La vraie critique de Cukor porte finalement sur le peuple suiveur, sorte d'entité uniforme attiré par la lumière avec cette scène où s'agglutinent tous autour de Glady en reconnaissant dans son nom celui qui s'affiche dans toute la ville (ce côté groupe à pensée unique annonce la scène d'hippodrome de My Fair Lady (1964). L'autre critique même si plus classique portera sur les vautours cherchant à s'approprier la quête de regard finalement assez innocente de Gladys et, même si cet aspect est rebattu, Cukor y associe une dimension féministe qui lui est propre avec cette femme rabaissée/manipulée comme dans Hantise (1944) ou Comment l'esprit vient aux femmes (et en quête d'identité comme La Croisée des destins (1955) ou Femmes (1939)).

Le réalisateur anticipe le narcissisme des réseaux sociaux en une scène magistrale où Gladys fait en boucle le tour en voiture de la place où elle peut regarder l'immense affiche qui porte son nom (et plus tard le tour de la ville quand elle se démultiplieront) comme on reviendrait aujourd'hui admirer ses photos sur instagram. La folie des selfies s'annonce également dans l'émeute pour un autographe où les demandeurs sont simplement attiré par la célébrité sans connaître son nom ni ce qu'elle fait. Le renommée sans socle ou talent sur lequel reposer suffit un temps à Gladys (là aussi la vedette de téléréalité n'est pas loin) mais Cukor n'ose pas une vision trop désabusée et cynique ans un final bienveillant. Une belle réussite semble-t-il assez méconnue du réalisateur.

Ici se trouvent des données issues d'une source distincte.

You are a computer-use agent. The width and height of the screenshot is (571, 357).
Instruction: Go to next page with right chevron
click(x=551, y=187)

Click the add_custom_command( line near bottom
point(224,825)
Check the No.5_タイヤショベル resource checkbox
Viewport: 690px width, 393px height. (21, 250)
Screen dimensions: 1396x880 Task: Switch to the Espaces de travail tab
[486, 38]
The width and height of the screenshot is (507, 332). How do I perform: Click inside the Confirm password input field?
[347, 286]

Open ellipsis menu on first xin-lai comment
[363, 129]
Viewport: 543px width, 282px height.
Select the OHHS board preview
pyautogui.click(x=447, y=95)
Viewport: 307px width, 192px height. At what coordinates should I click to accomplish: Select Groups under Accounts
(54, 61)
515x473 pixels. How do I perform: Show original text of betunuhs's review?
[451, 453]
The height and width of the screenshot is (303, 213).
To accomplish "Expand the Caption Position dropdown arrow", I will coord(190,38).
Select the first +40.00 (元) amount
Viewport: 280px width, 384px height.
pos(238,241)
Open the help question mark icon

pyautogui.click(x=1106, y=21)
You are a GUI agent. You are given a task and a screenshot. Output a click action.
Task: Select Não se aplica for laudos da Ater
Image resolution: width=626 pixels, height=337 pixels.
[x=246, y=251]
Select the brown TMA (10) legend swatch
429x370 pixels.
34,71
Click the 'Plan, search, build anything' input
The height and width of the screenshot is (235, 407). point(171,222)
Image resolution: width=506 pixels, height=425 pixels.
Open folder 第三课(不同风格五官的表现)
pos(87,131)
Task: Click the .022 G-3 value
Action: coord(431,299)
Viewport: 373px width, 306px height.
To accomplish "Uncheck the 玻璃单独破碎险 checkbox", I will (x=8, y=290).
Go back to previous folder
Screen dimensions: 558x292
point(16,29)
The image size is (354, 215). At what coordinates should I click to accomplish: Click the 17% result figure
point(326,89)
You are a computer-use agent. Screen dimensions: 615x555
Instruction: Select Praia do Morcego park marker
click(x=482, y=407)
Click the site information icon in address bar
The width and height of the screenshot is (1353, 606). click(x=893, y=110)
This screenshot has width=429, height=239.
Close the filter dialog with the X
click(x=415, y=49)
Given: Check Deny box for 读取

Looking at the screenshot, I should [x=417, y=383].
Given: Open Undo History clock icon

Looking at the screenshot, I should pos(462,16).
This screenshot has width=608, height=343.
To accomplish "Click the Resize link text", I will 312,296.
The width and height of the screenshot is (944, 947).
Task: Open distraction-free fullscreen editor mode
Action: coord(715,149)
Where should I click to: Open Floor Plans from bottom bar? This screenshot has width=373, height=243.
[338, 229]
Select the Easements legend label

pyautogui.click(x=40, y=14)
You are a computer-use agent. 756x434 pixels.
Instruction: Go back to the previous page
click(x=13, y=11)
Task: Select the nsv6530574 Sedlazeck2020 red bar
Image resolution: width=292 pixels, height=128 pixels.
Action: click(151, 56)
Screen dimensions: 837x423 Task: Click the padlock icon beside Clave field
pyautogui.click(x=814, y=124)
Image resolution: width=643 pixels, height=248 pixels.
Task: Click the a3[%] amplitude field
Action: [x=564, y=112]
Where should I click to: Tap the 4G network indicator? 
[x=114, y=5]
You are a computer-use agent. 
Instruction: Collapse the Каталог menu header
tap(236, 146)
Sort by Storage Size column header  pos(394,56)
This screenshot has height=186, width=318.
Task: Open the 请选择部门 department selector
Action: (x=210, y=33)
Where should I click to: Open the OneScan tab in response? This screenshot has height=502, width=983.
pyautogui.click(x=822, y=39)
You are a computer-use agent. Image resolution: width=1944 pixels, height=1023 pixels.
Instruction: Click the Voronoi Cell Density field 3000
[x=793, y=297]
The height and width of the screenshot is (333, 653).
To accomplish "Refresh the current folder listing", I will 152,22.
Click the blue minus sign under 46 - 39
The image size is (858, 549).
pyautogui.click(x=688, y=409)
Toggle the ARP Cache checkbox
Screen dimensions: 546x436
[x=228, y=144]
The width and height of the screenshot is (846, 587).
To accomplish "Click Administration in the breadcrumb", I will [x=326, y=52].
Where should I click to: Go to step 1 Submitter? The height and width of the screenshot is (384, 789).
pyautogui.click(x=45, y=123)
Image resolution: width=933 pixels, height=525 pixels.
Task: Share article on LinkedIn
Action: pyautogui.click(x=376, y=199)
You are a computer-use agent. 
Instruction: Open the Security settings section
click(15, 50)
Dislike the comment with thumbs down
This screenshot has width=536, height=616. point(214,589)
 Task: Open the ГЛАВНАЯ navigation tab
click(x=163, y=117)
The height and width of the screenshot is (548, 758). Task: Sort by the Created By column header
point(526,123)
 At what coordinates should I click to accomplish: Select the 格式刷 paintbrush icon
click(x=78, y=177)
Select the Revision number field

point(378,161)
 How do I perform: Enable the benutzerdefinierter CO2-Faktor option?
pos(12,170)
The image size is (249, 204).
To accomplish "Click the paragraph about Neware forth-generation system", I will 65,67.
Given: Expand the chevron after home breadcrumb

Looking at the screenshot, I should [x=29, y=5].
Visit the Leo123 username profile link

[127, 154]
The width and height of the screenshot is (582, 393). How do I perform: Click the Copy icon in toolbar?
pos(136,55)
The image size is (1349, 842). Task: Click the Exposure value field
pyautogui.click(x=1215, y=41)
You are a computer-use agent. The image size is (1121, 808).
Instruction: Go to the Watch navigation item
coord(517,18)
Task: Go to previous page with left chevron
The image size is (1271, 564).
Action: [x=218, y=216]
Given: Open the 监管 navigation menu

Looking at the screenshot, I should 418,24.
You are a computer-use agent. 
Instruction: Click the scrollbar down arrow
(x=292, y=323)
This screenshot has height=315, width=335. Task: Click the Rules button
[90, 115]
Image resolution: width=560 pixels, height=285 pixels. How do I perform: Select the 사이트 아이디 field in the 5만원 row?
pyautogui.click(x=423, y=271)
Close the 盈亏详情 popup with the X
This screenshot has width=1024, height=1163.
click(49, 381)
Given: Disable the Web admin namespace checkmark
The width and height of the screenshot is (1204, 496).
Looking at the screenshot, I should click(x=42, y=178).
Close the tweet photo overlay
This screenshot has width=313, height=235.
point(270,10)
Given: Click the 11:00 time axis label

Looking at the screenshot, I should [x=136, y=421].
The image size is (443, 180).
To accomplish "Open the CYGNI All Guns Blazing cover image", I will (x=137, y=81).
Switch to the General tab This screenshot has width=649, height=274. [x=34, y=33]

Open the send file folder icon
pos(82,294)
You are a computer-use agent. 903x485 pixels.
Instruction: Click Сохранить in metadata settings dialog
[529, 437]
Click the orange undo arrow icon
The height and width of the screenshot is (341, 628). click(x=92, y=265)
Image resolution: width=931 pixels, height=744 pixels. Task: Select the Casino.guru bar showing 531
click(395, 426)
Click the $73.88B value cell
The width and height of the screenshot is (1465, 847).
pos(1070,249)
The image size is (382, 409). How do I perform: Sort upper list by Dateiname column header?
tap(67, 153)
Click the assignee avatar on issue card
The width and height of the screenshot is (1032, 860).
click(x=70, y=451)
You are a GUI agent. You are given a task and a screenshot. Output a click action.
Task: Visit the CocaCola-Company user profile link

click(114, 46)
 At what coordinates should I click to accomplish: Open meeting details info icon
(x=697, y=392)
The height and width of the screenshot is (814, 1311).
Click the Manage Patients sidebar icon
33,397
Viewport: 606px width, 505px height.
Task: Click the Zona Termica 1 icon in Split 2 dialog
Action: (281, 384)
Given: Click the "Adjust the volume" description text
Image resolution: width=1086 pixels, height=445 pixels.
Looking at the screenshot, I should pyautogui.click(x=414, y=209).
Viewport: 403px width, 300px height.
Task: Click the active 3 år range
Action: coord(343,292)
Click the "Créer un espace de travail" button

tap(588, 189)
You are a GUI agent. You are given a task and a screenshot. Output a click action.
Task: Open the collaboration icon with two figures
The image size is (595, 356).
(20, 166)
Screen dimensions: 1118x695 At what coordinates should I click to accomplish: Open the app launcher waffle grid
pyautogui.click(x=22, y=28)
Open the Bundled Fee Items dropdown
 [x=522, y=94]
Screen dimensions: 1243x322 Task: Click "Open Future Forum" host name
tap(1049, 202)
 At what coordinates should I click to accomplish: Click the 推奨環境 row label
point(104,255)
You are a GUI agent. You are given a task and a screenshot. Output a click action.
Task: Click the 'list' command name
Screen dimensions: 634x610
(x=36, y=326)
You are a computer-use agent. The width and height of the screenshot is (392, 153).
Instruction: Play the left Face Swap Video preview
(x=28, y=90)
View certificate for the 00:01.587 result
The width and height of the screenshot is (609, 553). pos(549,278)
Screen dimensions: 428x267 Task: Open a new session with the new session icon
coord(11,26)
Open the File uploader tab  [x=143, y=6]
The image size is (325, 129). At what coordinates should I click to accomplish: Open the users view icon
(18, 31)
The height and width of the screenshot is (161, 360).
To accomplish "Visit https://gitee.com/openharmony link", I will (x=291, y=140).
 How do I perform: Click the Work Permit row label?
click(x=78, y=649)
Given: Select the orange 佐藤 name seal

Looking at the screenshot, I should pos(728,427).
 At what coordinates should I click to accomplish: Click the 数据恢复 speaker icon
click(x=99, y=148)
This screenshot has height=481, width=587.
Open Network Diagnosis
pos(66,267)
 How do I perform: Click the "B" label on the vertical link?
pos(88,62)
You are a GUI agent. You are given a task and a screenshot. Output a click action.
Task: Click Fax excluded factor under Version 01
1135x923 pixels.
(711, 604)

Sorti en dvd zone 2 français chez Sony 

1 commentaire:

  1. bonsoir. Vu sur le cable en décembre.Une trés bonne surprise et une excellente comédie. Judy Holliday est épatante, et pas si cruche, et féministe comme vous le soulignez. On s'amuse vraiment et cette réflexion sur la célébrité est une peinture très fine sur l'Amérique, le pays où tout le monde a sa chance et peut réussir à partir de rien et où on est connu parce qu'on est.. connu sans qu'on sache pourquoi (livre L'image de Daniel Boorstin).